=== Information shown ===

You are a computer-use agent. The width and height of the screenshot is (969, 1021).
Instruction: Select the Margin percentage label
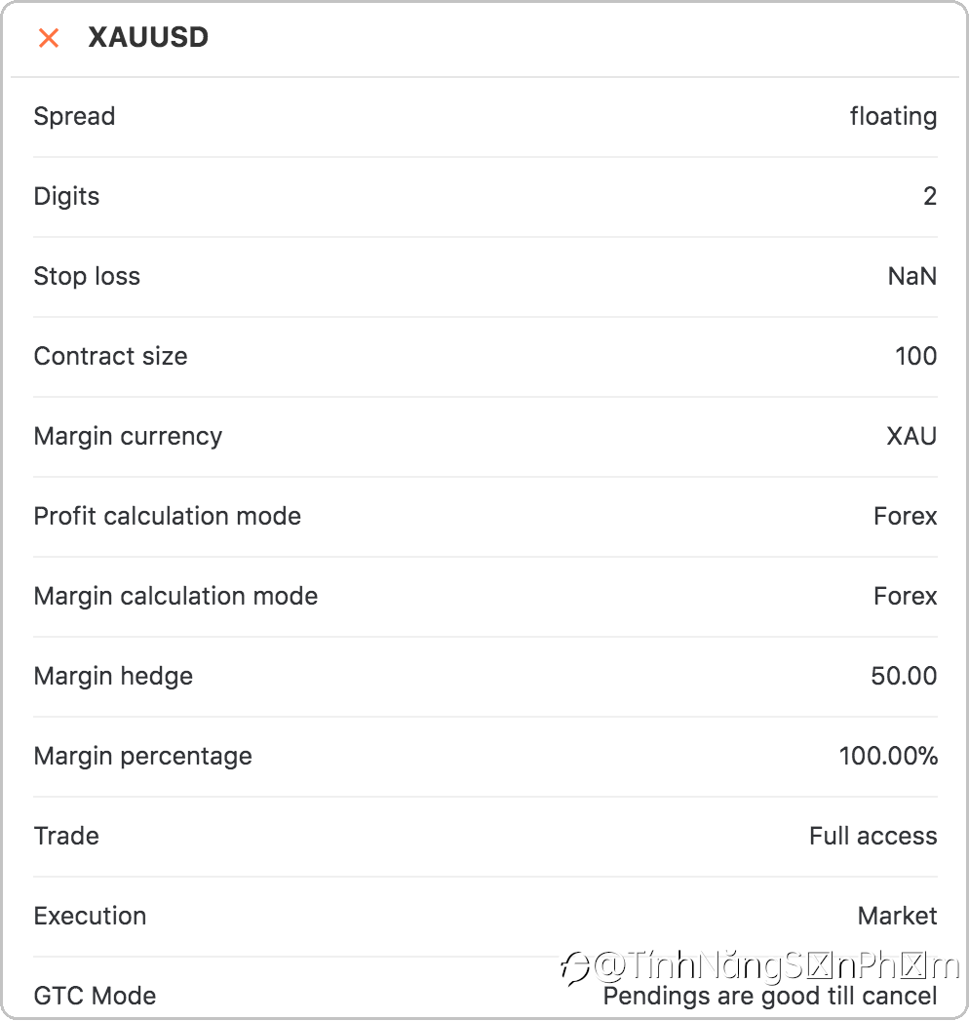pos(142,757)
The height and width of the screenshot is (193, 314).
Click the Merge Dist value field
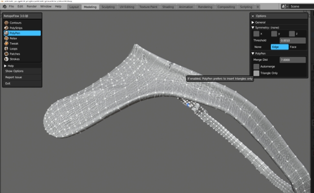click(292, 60)
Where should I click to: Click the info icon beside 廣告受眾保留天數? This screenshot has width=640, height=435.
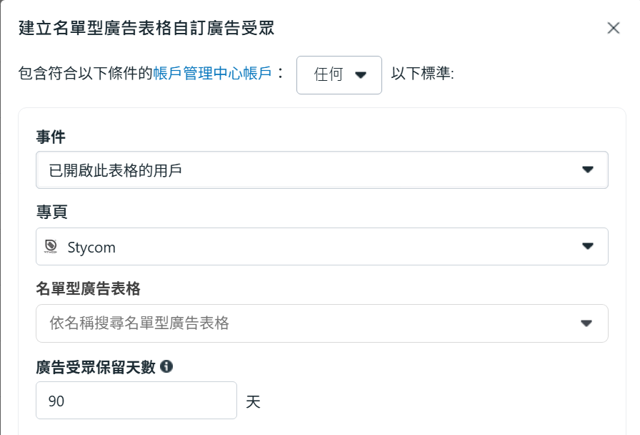tap(166, 366)
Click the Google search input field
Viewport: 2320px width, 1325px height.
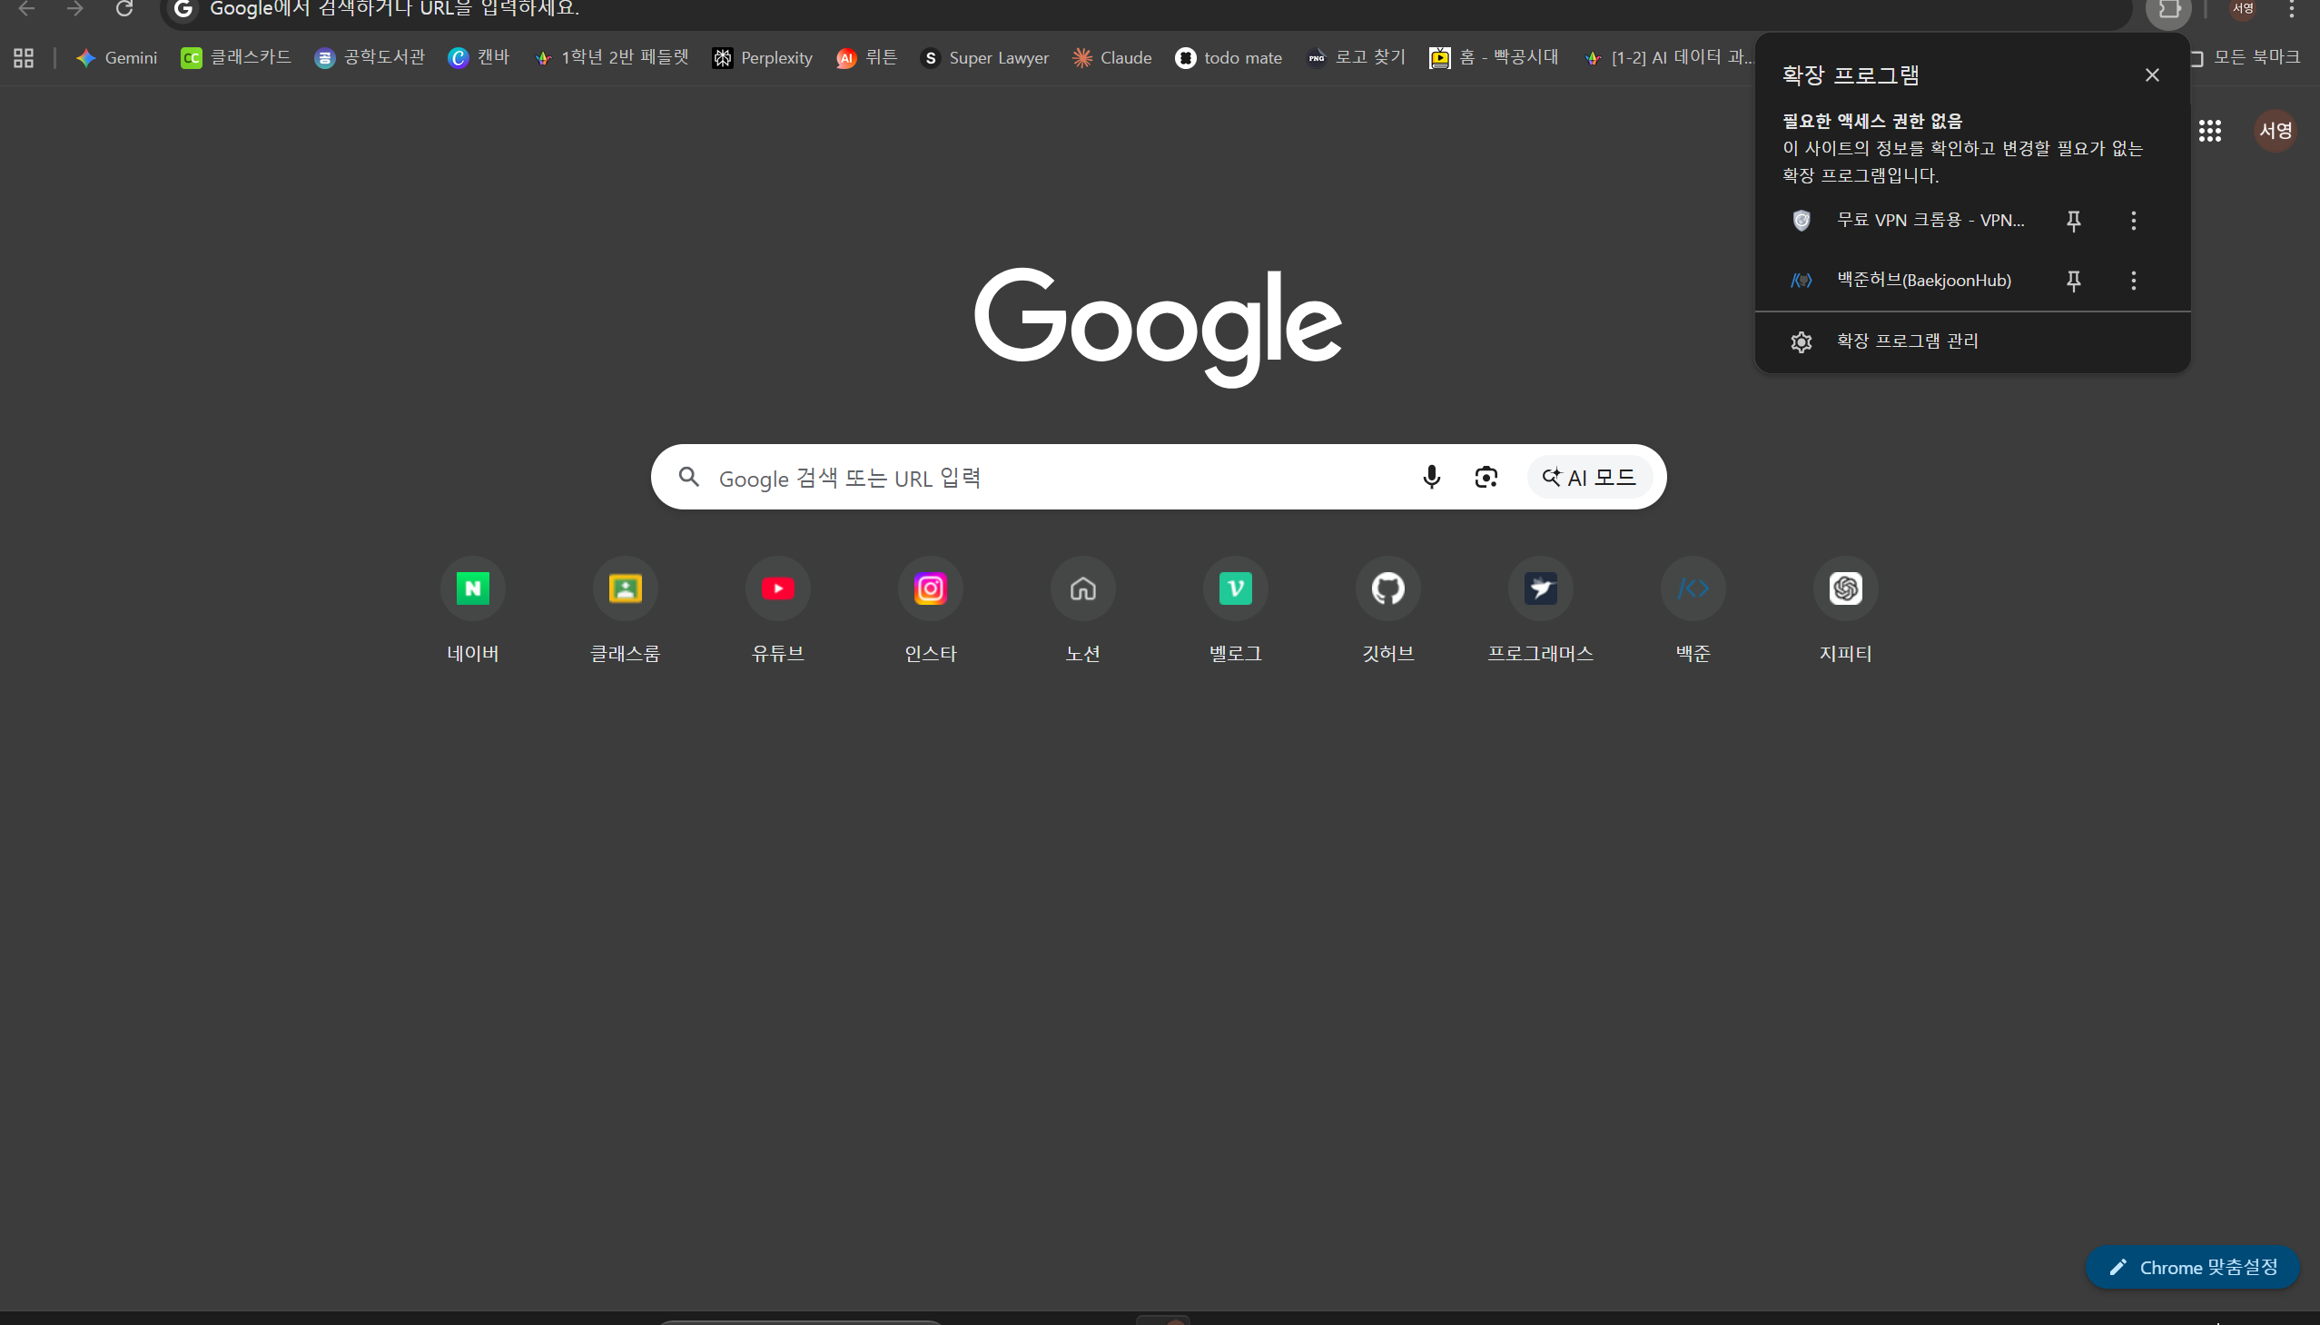pos(1055,478)
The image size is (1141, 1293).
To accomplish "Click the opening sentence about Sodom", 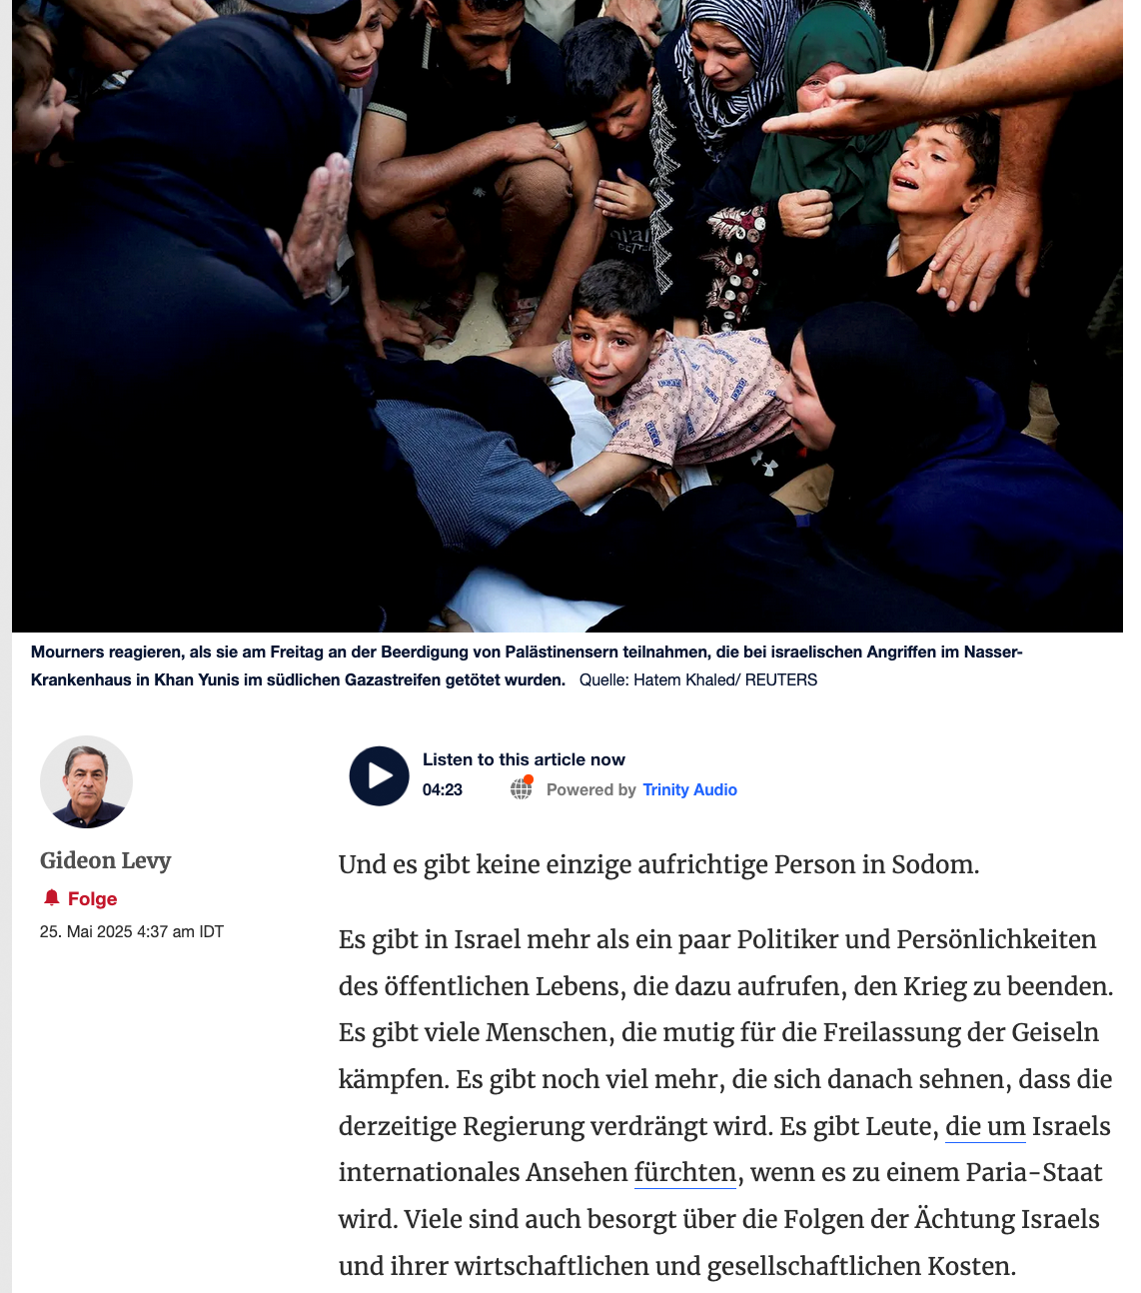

===

Instruction » Render everything from the start of the entries down through the line containing "pos(1055,478)" as a numbered list with blank lines dropped, and leave the pictures out of your answer.

Expected answer »
1. You are a computer-use agent. The width and height of the screenshot is (969, 1021).
2. Instruction: Select the Margin percentage label
3. pos(142,757)
4. The height and width of the screenshot is (193, 314).
5. Click the Merge Dist value field
6. click(292, 60)
7. Where should I click to: Click the info icon beside 廣告受眾保留天數? This screenshot has width=640, height=435.
8. tap(166, 366)
9. Click the Google search input field
10. Viewport: 2320px width, 1325px height.
11. pos(1055,478)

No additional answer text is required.